| Extrait du texte |
^^^^

Dans les réserves, environ 30 p. 100 des maisons sont approvisionnées en eau à l'aide de camions. Dans les Territoires du Nord-Ouest, le coût est très élevé. Vous pourriez peut-être nous dire à combien se chiffre ce coût et quelles en sont les répercussions sur les collectivités.
Je n'ai pas en main les chiffres. Cependant, la plupart des maisons dans nos réserves sont dotées de citernes. Certaines ont des puits. Parfois, nous achetons l'eau à la ville de Calgary pour approvisionner notre immeuble administratif, le casino et les bâtiments dans l'est de notre réserve.
Je m'excuse, mais je n'ai pas en main les chiffres, mais je peux vous dire qu'il nous en coûte beaucoup d'argent.
Je suis au courant des coûts de l'approvisionnement en eau pour les collectivités éloignées dans les Territoires du Nord-Ouest. D'après cette étude, l'eau est livrée à 31 p. 100 des personnes vivant dans les réserves. Le coût est très élevé et augmente chaque jour. C'est une situation difficile.

^^^^

| Énoncé rédigé |
Veuillez recopier mot pour mot, dans l'extrait sur l'approvisionnement en eau des réserves, le passage allant de « Dans les réserves, environ » jusqu'à « sur les collectivités. ».

| Données fournies |
^^^^

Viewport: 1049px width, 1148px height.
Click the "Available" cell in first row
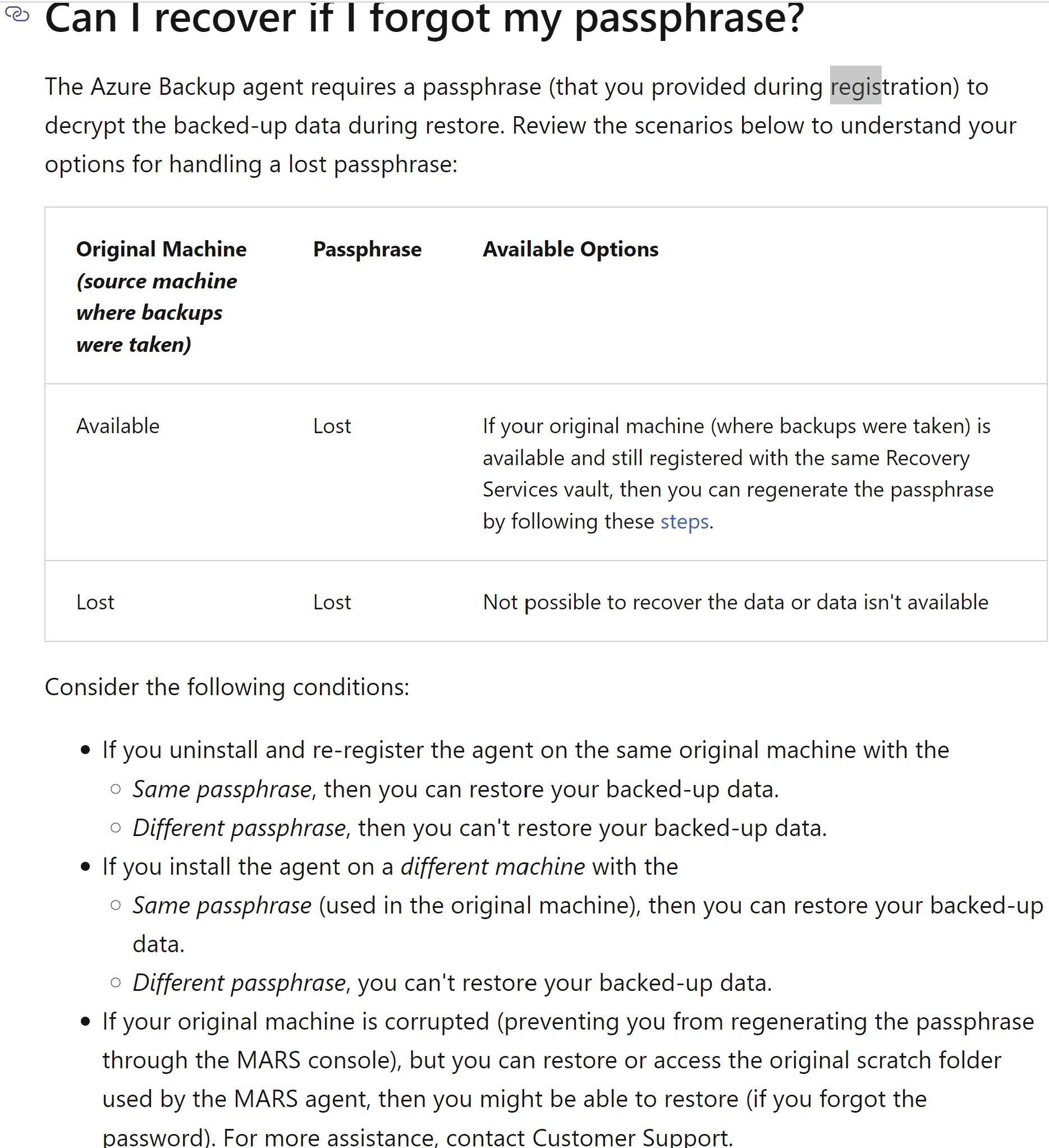pos(118,426)
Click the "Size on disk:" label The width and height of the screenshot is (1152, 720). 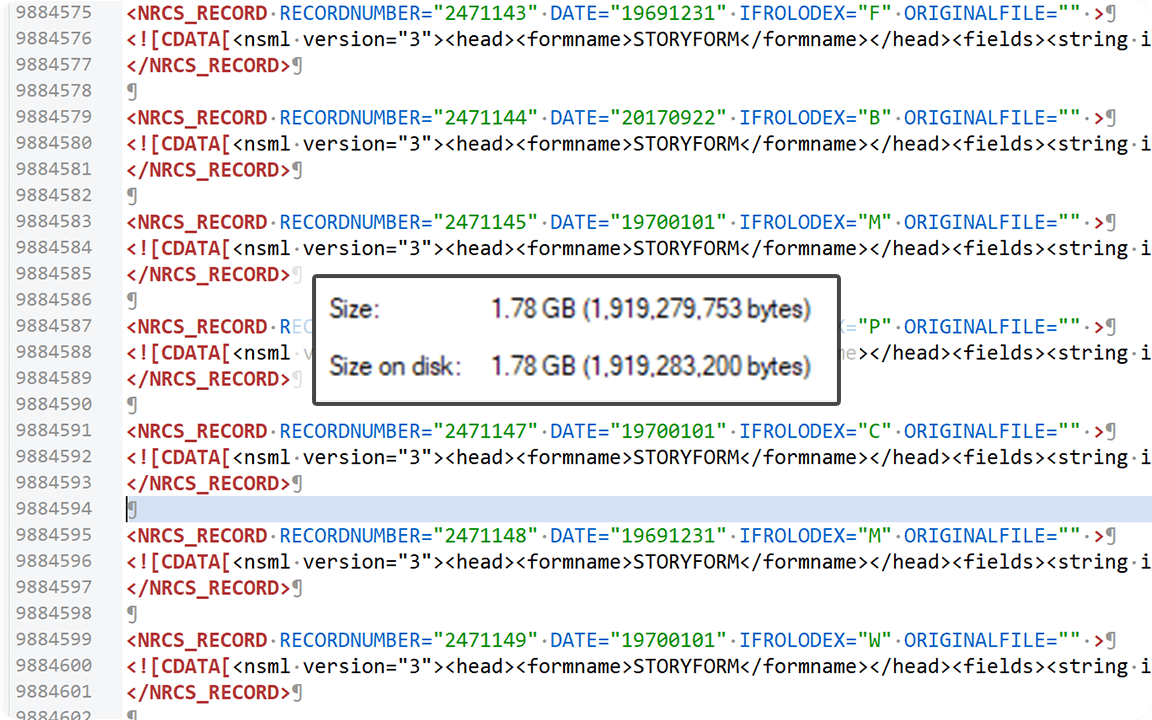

^^^^

| Réponse complète |
Dans les réserves, environ 30 p. 100 des maisons sont approvisionnées en eau à l'aide de camions. Dans les Territoires du Nord-Ouest, le coût est très élevé. Vous pourriez peut-être nous dire à combien se chiffre ce coût et quelles en sont les répercussions sur les collectivités.